Task to carry out
Transcribe all of the listing exactly.

Available records

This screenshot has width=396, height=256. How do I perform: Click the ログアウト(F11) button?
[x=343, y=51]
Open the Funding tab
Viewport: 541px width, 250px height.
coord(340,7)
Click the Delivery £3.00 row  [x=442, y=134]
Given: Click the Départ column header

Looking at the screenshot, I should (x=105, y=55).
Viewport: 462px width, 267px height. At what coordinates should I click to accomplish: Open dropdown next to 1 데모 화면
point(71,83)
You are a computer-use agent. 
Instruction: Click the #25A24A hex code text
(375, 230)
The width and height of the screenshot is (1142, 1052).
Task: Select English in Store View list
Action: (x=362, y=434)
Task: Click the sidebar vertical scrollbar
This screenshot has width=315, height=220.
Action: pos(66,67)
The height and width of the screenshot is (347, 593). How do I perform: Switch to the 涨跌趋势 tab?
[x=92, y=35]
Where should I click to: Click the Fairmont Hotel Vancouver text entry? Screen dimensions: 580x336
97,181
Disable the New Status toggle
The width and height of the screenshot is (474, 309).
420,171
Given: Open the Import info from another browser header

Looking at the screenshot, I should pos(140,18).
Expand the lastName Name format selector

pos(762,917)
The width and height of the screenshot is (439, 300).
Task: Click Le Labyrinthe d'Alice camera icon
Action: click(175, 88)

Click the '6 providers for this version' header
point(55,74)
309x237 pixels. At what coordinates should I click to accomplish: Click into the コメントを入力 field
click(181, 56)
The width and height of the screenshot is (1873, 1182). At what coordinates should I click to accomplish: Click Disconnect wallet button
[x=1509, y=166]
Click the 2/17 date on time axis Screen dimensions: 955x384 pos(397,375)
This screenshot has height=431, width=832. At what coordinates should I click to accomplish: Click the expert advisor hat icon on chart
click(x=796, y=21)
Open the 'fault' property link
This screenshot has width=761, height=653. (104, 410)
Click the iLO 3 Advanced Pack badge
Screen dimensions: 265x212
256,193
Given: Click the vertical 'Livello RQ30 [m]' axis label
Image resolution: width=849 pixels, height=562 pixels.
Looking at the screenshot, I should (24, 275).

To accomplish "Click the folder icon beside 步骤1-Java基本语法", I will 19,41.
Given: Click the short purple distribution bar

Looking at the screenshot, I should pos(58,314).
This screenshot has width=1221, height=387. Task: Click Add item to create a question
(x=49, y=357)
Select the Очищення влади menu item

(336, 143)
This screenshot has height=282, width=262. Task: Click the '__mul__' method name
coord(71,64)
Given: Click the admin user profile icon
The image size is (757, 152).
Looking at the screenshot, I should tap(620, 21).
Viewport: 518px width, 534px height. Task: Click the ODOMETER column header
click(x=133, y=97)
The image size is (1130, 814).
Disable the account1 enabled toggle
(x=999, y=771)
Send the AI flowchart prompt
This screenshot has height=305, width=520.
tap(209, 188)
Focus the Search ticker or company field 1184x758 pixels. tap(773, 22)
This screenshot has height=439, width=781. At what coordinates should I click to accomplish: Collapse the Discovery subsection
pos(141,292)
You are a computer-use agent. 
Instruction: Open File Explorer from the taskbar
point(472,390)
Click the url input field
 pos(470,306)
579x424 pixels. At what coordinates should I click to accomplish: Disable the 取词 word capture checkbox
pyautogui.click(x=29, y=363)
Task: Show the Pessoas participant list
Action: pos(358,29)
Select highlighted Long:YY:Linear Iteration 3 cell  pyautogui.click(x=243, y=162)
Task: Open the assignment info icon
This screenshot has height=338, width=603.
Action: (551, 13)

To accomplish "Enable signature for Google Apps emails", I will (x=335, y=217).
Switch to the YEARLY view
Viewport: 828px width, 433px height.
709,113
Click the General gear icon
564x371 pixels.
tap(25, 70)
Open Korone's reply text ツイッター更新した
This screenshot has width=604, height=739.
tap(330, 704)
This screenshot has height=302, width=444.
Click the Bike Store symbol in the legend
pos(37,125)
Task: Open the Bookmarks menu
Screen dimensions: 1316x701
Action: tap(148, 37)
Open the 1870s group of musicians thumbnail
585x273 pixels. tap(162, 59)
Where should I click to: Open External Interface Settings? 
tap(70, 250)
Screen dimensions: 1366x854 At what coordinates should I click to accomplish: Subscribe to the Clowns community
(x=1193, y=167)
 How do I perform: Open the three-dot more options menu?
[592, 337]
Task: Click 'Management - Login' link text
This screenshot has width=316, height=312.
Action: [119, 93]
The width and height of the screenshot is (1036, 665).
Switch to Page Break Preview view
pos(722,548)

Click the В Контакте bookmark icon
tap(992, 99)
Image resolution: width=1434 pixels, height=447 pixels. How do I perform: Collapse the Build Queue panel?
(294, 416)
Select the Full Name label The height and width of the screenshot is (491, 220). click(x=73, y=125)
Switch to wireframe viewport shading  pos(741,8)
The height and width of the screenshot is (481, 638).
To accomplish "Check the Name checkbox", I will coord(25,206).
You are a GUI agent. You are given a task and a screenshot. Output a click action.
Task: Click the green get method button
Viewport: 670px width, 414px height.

Output below
This screenshot has width=396, height=256. How do I perform: Click the ログアウト(F11) button?
[x=343, y=51]
Open the Funding tab
Viewport: 541px width, 250px height.
coord(340,7)
Click the Delivery £3.00 row  [x=442, y=134]
Given: Click the Départ column header

Looking at the screenshot, I should (x=105, y=55).
Viewport: 462px width, 267px height. At what coordinates should I click to accomplish: Open dropdown next to 1 데모 화면
point(71,83)
You are a computer-use agent. 
Instruction: Click the #25A24A hex code text
(375, 230)
The width and height of the screenshot is (1142, 1052).
Task: Select English in Store View list
Action: (x=362, y=434)
Task: Click the sidebar vertical scrollbar
This screenshot has width=315, height=220.
Action: pos(66,67)
The height and width of the screenshot is (347, 593). How do I perform: Switch to the 涨跌趋势 tab?
[x=92, y=35]
Where should I click to: Click the Fairmont Hotel Vancouver text entry? Screen dimensions: 580x336
97,181
Disable the New Status toggle
The width and height of the screenshot is (474, 309).
420,171
Given: Open the Import info from another browser header

Looking at the screenshot, I should pos(140,18).
Expand the lastName Name format selector

pos(762,917)
The width and height of the screenshot is (439, 300).
Task: Click Le Labyrinthe d'Alice camera icon
Action: click(175, 88)

Click the '6 providers for this version' header
point(55,74)
309x237 pixels. At what coordinates should I click to accomplish: Click into the コメントを入力 field
click(181, 56)
The width and height of the screenshot is (1873, 1182). At what coordinates should I click to accomplish: Click Disconnect wallet button
[x=1509, y=166]
Click the 2/17 date on time axis Screen dimensions: 955x384 pos(397,375)
This screenshot has height=431, width=832. At what coordinates should I click to accomplish: Click the expert advisor hat icon on chart
click(x=796, y=21)
Open the 'fault' property link
This screenshot has width=761, height=653. (104, 410)
Click the iLO 3 Advanced Pack badge
Screen dimensions: 265x212
256,193
Given: Click the vertical 'Livello RQ30 [m]' axis label
Image resolution: width=849 pixels, height=562 pixels.
Looking at the screenshot, I should (24, 275).

To accomplish "Click the folder icon beside 步骤1-Java基本语法", I will 19,41.
Given: Click the short purple distribution bar

Looking at the screenshot, I should pos(58,314).
This screenshot has width=1221, height=387. Task: Click Add item to create a question
(x=49, y=357)
Select the Очищення влади menu item

(336, 143)
This screenshot has height=282, width=262. Task: Click the '__mul__' method name
coord(71,64)
Given: Click the admin user profile icon
The image size is (757, 152).
Looking at the screenshot, I should tap(620, 21).
Viewport: 518px width, 534px height. Task: Click the ODOMETER column header
click(x=133, y=97)
The image size is (1130, 814).
Disable the account1 enabled toggle
(x=999, y=771)
Send the AI flowchart prompt
This screenshot has height=305, width=520.
tap(209, 188)
Focus the Search ticker or company field 1184x758 pixels. tap(773, 22)
This screenshot has height=439, width=781. At what coordinates should I click to accomplish: Collapse the Discovery subsection
pos(141,292)
You are a computer-use agent. 
Instruction: Open File Explorer from the taskbar
point(472,390)
Click the url input field
 pos(470,306)
579x424 pixels. At what coordinates should I click to accomplish: Disable the 取词 word capture checkbox
pyautogui.click(x=29, y=363)
Task: Show the Pessoas participant list
Action: pos(358,29)
Select highlighted Long:YY:Linear Iteration 3 cell  pyautogui.click(x=243, y=162)
Task: Open the assignment info icon
This screenshot has height=338, width=603.
Action: (551, 13)

To accomplish "Enable signature for Google Apps emails", I will (x=335, y=217).
Switch to the YEARLY view
Viewport: 828px width, 433px height.
709,113
Click the General gear icon
564x371 pixels.
tap(25, 70)
Open Korone's reply text ツイッター更新した
This screenshot has width=604, height=739.
tap(330, 704)
This screenshot has height=302, width=444.
Click the Bike Store symbol in the legend
pos(37,125)
Task: Open the Bookmarks menu
Screen dimensions: 1316x701
Action: tap(148, 37)
Open the 1870s group of musicians thumbnail
585x273 pixels. tap(162, 59)
Where should I click to: Open External Interface Settings? 
tap(70, 250)
Screen dimensions: 1366x854 At what coordinates should I click to accomplish: Subscribe to the Clowns community
(x=1193, y=167)
 How do I perform: Open the three-dot more options menu?
[592, 337]
Task: Click 'Management - Login' link text
This screenshot has width=316, height=312.
Action: [119, 93]
The width and height of the screenshot is (1036, 665).
Switch to Page Break Preview view
pos(722,548)

Click the В Контакте bookmark icon
tap(992, 99)
Image resolution: width=1434 pixels, height=447 pixels. How do I perform: Collapse the Build Queue panel?
(294, 416)
Select the Full Name label The height and width of the screenshot is (491, 220). click(x=73, y=125)
Switch to wireframe viewport shading  pos(741,8)
The height and width of the screenshot is (481, 638).
To accomplish "Check the Name checkbox", I will coord(25,206).
You are a GUI agent. You are given a task and a screenshot. Output a click action.
Task: Click the green get method button
Viewport: 670px width, 414px height.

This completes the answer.